Kamp Armen’in çocukları

Önceki gün son sahibi tarafından yıkımına başlanan ve tepkiler nedeniyle aynı gün durdurulan Tuzla Çocuk Kampı (Kamp Armen), Ermeni toplumu için sembolik anlamı yüksek bir mekân.

Kamptan yetişen çocuklar ve “kampın ekmeğini yemiş, suyunu içmiş” olmasa da gönlü orada olanlar, her Nisan’ın son hafta sonu bir piknikte buluşur, anılarını tazeler ve 1983’te mahkeme kararıyla ellerinden alınan ve 32 yıl boyunca atıl kalan kamplarına duydukları özlemi dile getirir. Bu buluşmalar, Kamp Armen’in çocuklarından Garabed Orunöz tarafından organize edildi.

Bugün 55 yaşındaki Garabed Orunöz kampa 1967’de, 7 yaşındayken adım atmış ve sekiz yazını burada geçirmişti. Orunöz 1975’te eğitim amacıyla Türkiye’den ayrıldı. Ancak döndüğünde Kamp Armen’de kendisini bir sürpriz bekliyordu: Anneleri öldüğü için 3,5 aylıkken evlatlık verilen ve 15 yıldır görmediği kız kardeşi Filor’u burada bulacaktı.

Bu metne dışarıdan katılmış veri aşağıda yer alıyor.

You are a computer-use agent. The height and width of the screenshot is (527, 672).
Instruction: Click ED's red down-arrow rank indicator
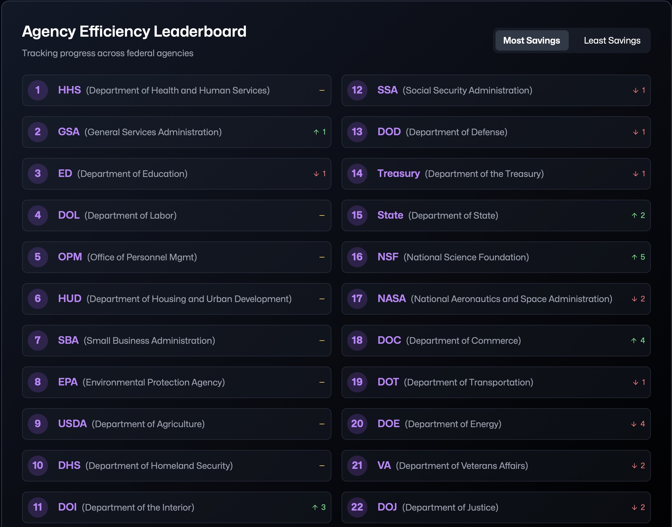point(319,174)
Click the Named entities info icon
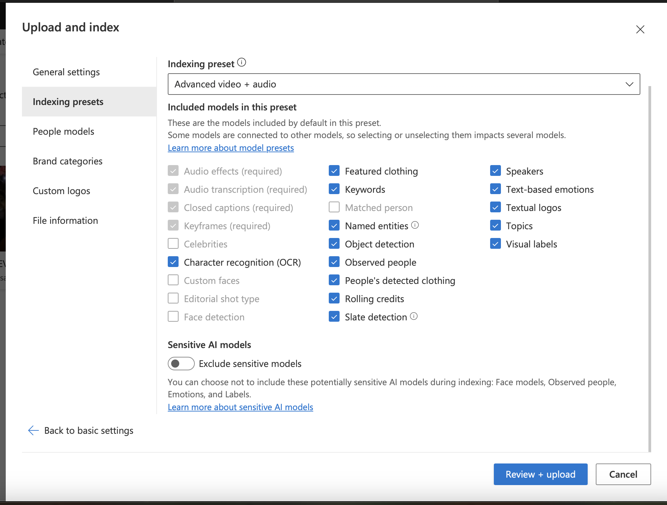Viewport: 667px width, 505px height. click(x=415, y=225)
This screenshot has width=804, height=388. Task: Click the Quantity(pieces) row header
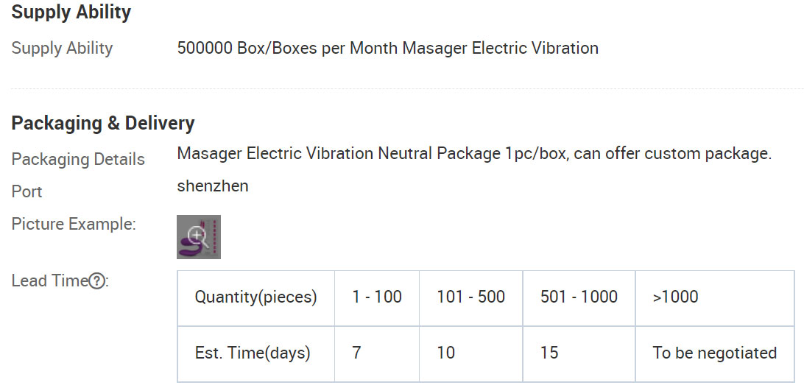tap(256, 298)
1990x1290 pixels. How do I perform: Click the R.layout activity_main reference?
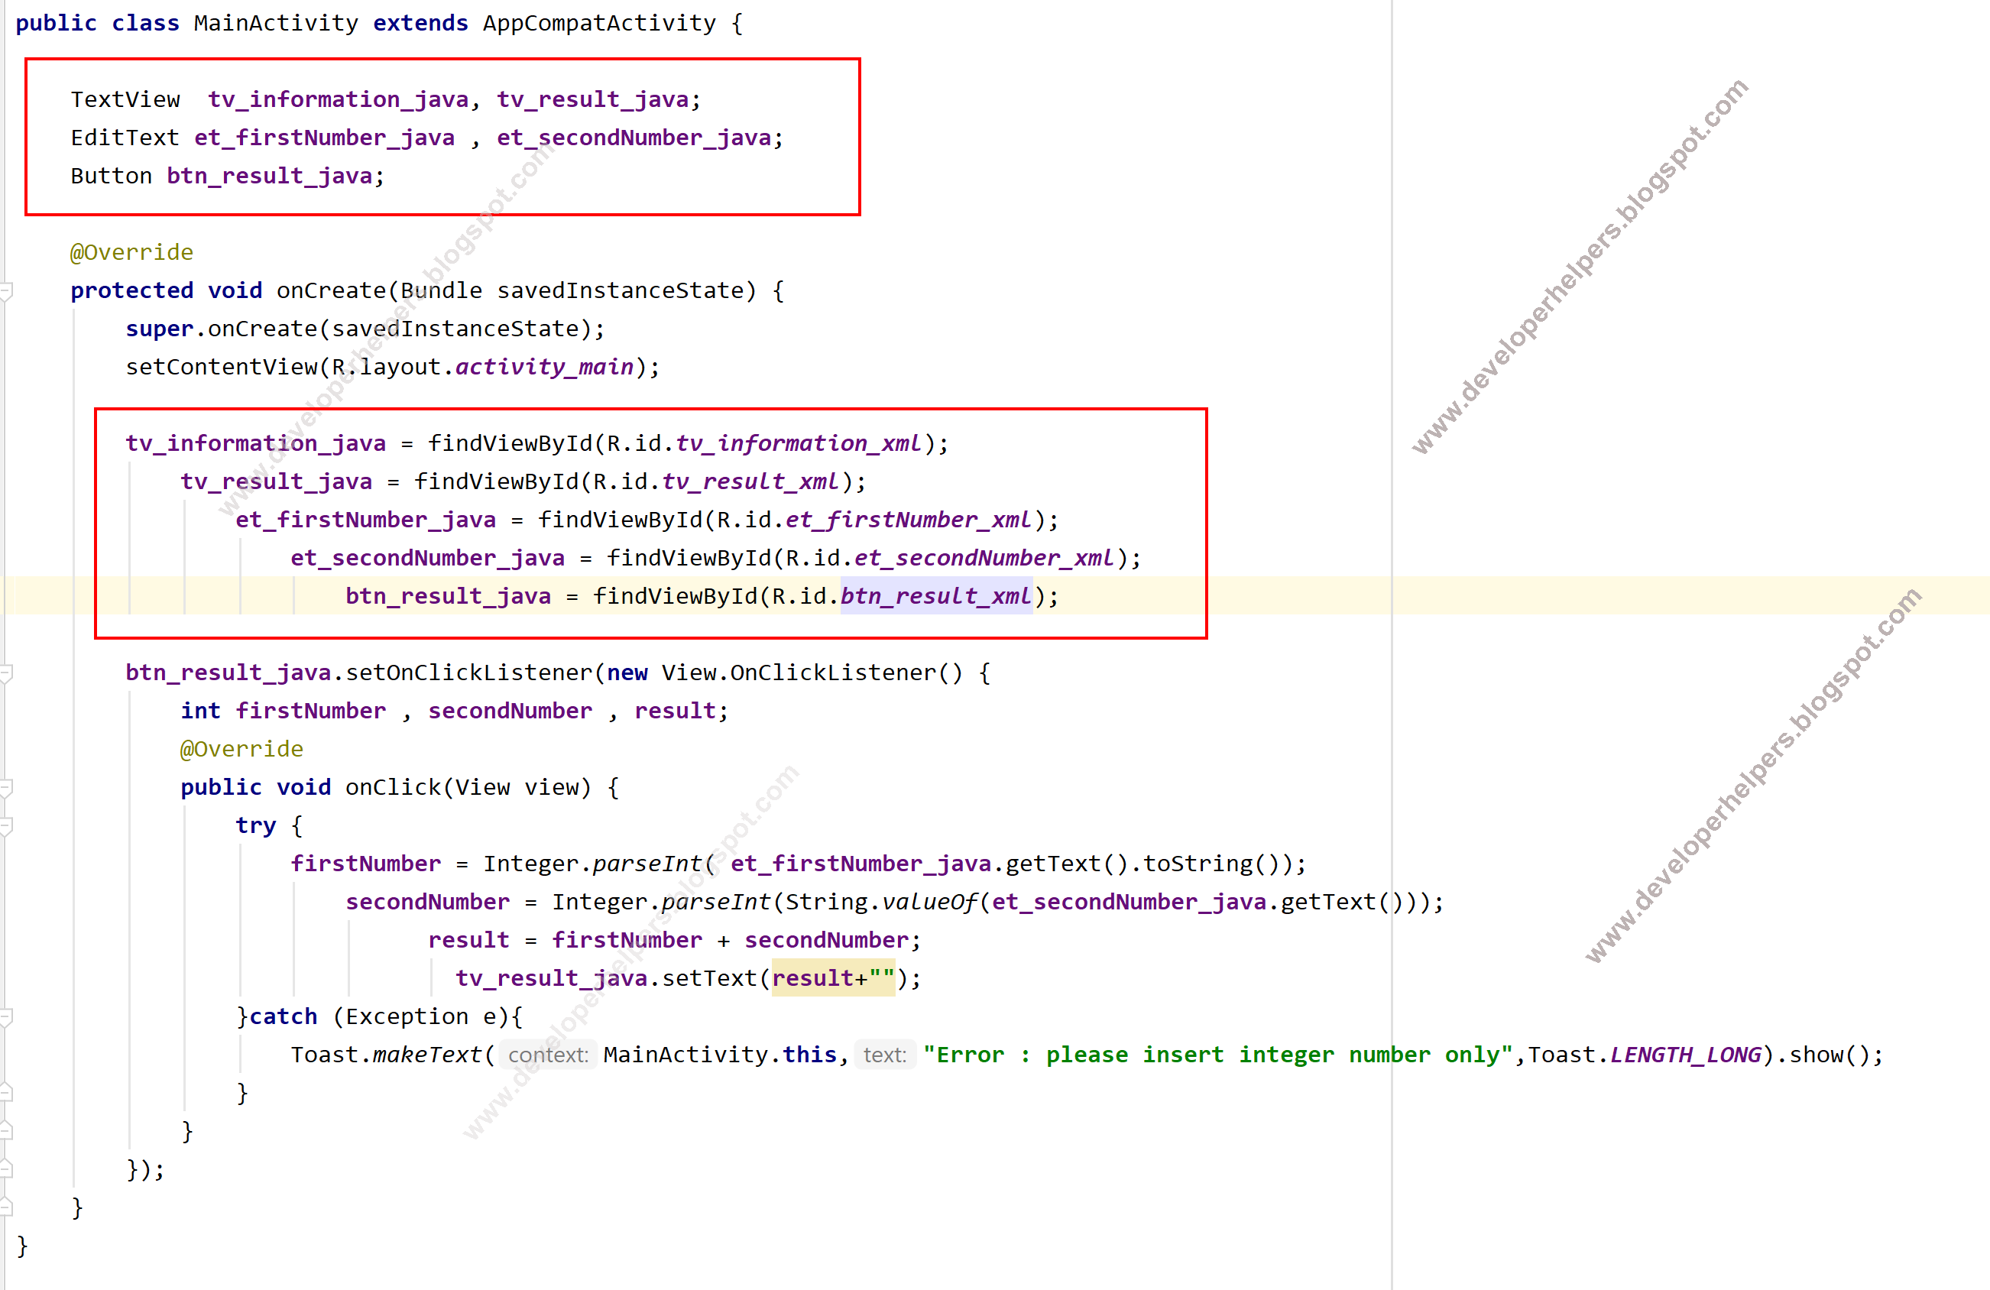click(x=543, y=367)
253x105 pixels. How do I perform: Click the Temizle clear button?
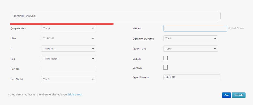pos(239,95)
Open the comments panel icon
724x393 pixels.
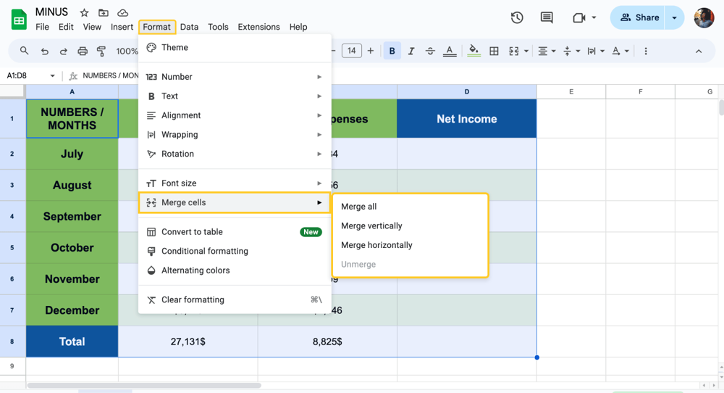point(547,17)
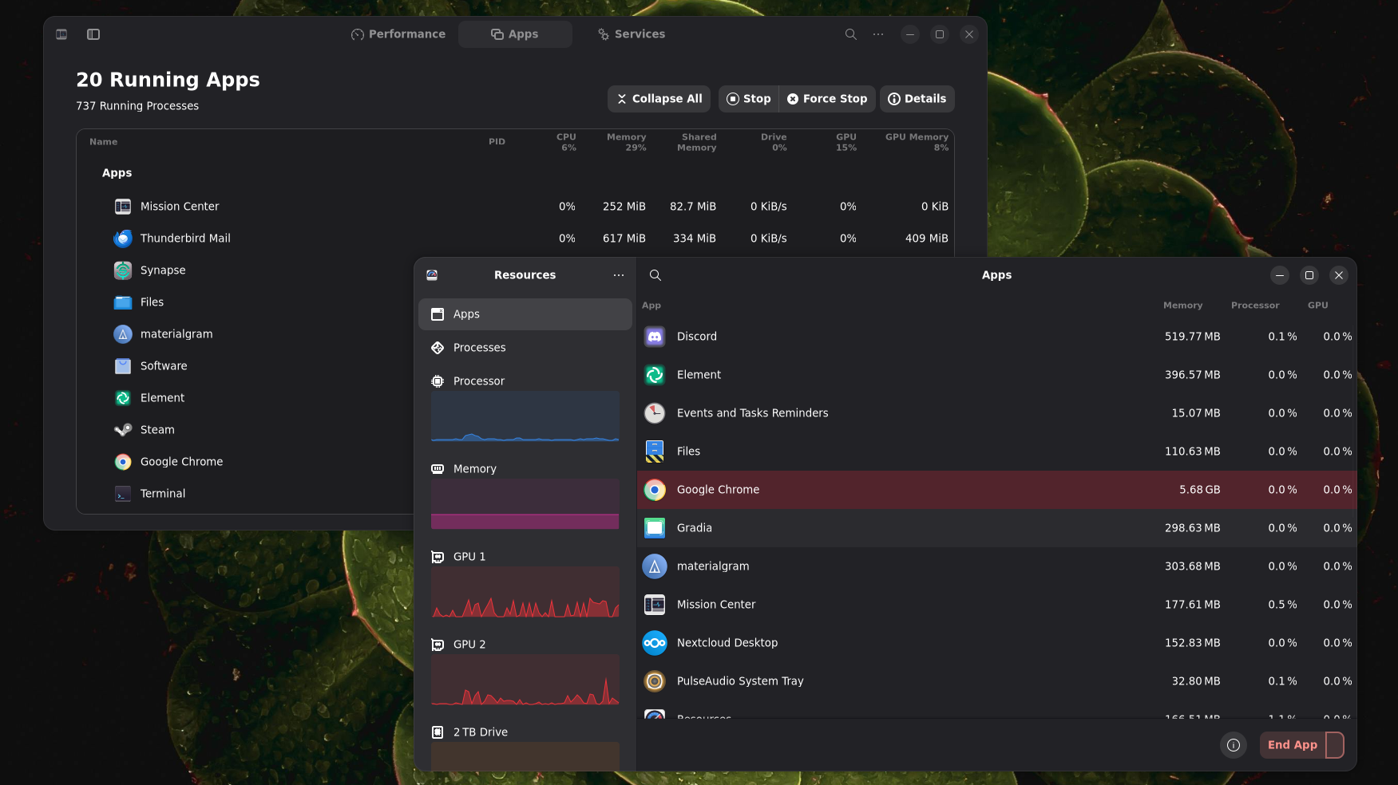Screen dimensions: 1398x785
Task: Click the search icon in Mission Center header
Action: point(850,34)
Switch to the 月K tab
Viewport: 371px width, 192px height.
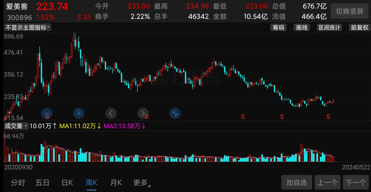(x=116, y=182)
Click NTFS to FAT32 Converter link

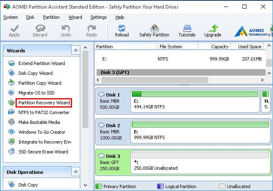tap(44, 112)
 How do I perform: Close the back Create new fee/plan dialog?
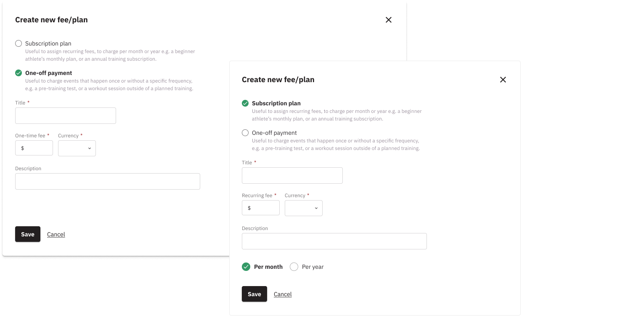[x=389, y=20]
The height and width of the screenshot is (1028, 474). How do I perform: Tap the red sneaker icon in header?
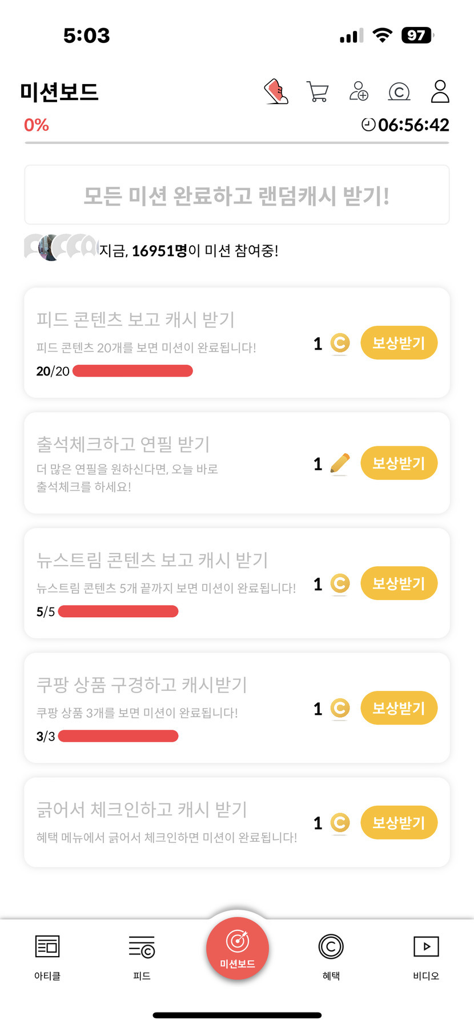coord(276,91)
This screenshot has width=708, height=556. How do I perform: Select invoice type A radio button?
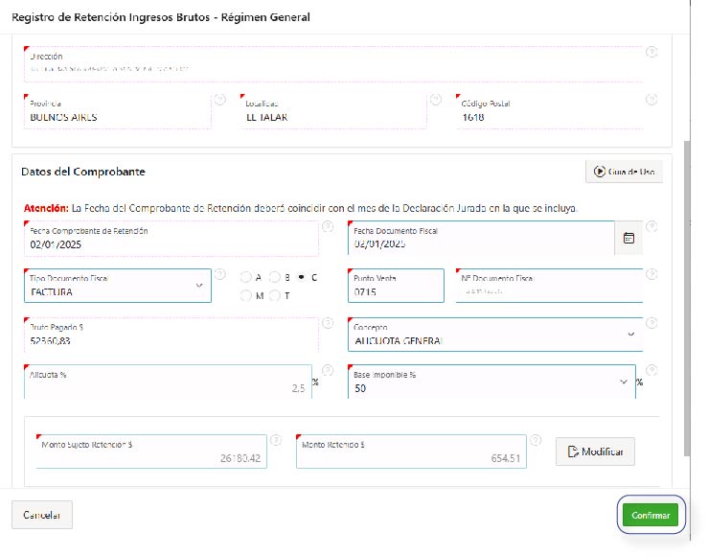[x=245, y=277]
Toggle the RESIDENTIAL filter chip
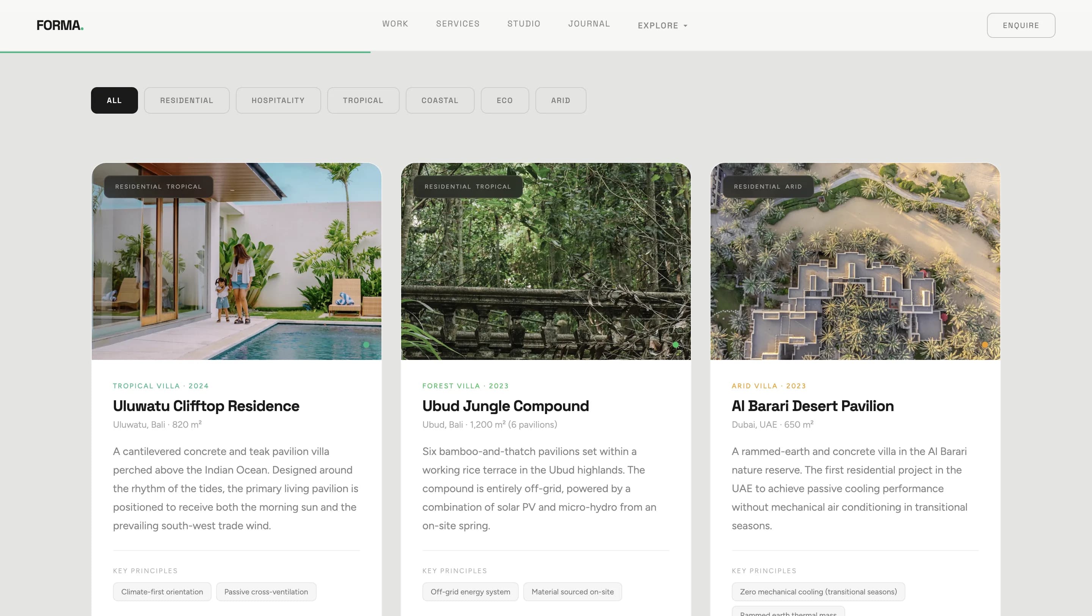The height and width of the screenshot is (616, 1092). pyautogui.click(x=187, y=100)
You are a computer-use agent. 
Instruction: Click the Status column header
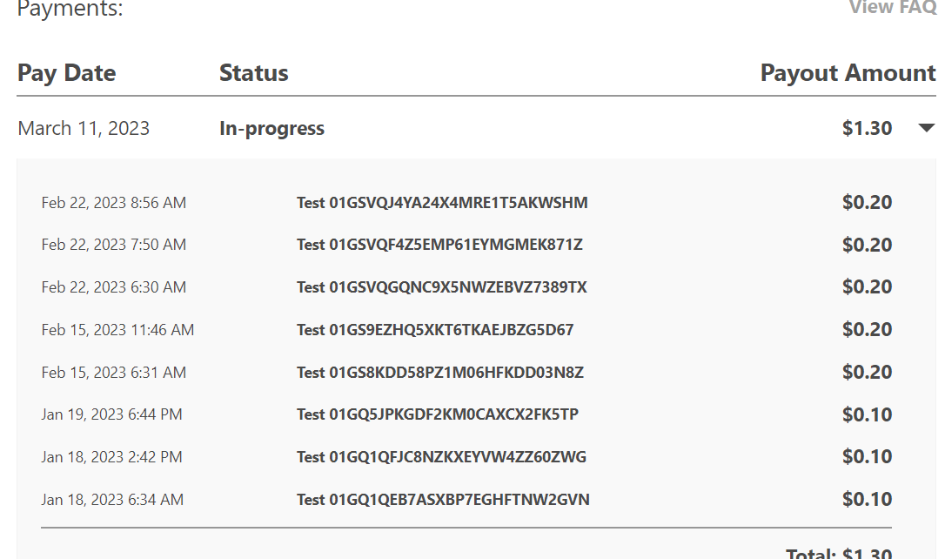253,73
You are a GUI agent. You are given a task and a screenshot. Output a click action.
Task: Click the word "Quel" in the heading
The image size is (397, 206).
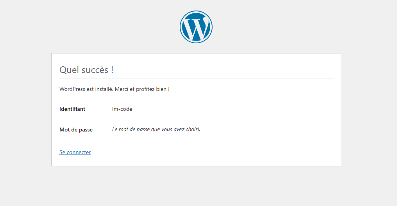[68, 70]
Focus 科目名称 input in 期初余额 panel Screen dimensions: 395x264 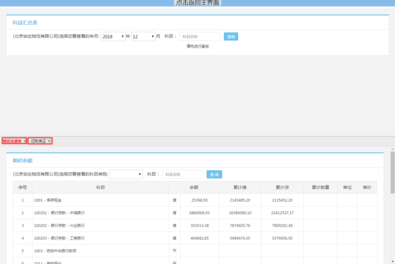coord(182,174)
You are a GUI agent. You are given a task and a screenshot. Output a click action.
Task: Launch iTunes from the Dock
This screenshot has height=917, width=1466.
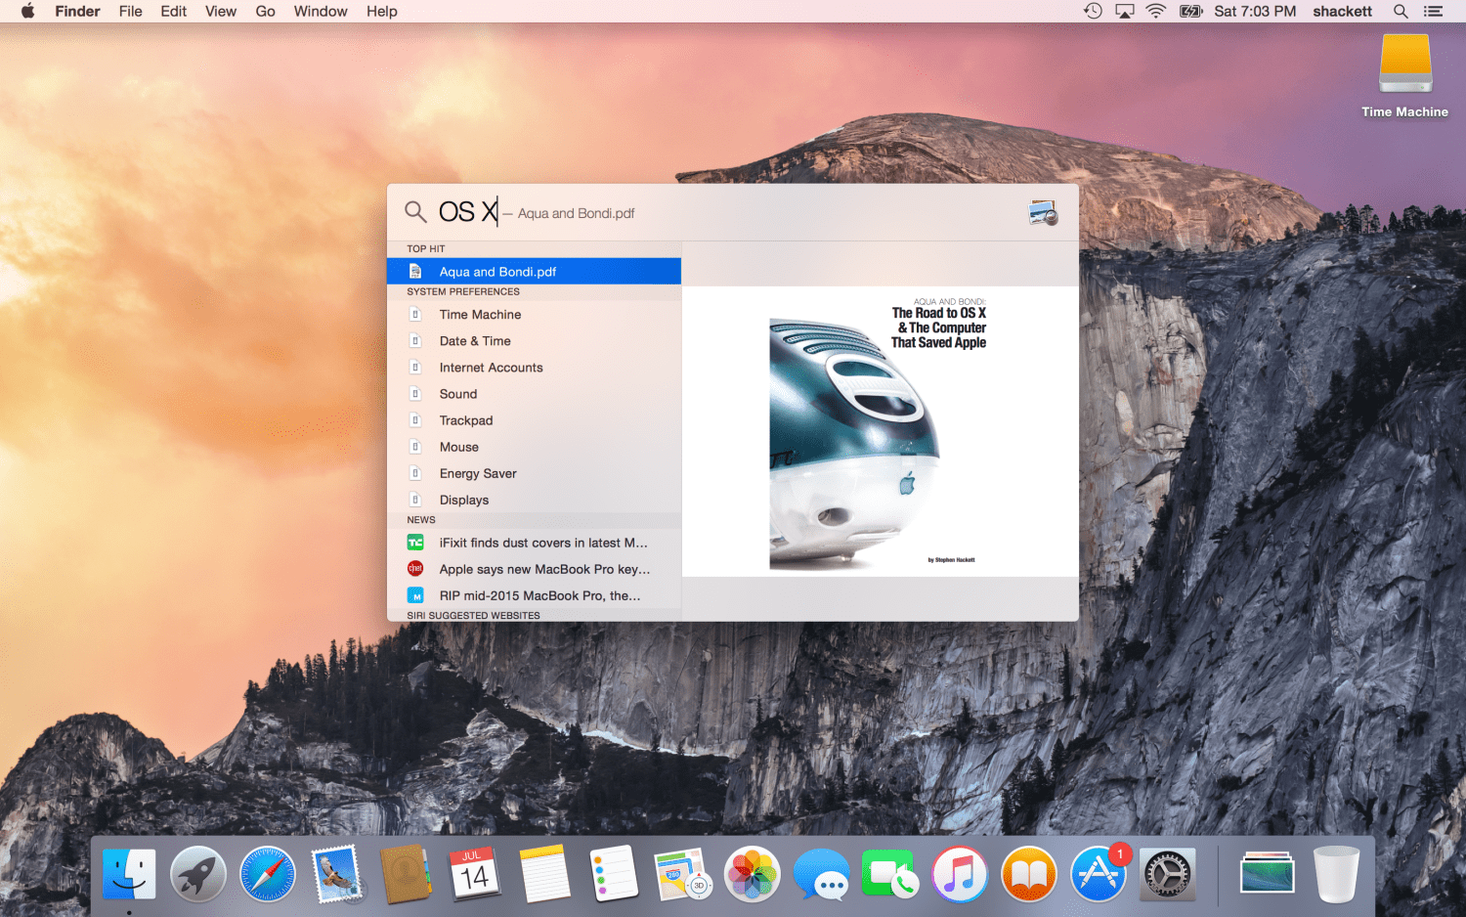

26 Nisan 2014’teki buluşmada Orunöz, Hrant Dink’in 1998’de kaleme aldığı “Kaybolmayın Çocuklar” başlıklı yazısının da konusu olan bu hikâyeyi anlatıyor. En sonda şunu söylüyor Orunöz:

“Hrant ağabey ‘Daha ağlamanın zamanı değil. Gelin yemek yiyelim ve bir daha da kaybolmayın’ dedi. Sonra Agos’u kurduğunda da ‘Kaybolmayın Çocuklar’ diye bir yazı yazdı. O bizim hikâyemizdi. Biz de onu aynı isimli film yaptık. Ama burası 31 yıldır kayıp (…) Biz burayı geri istiyoruz

Videoda Orunöz’ün yanındaki çocuklar, Kamp Armenli büyüklerinin o gün bisiklet hediye ettiği Aziz Nesin Vakfı’nda yetişmekte olan çocuklar.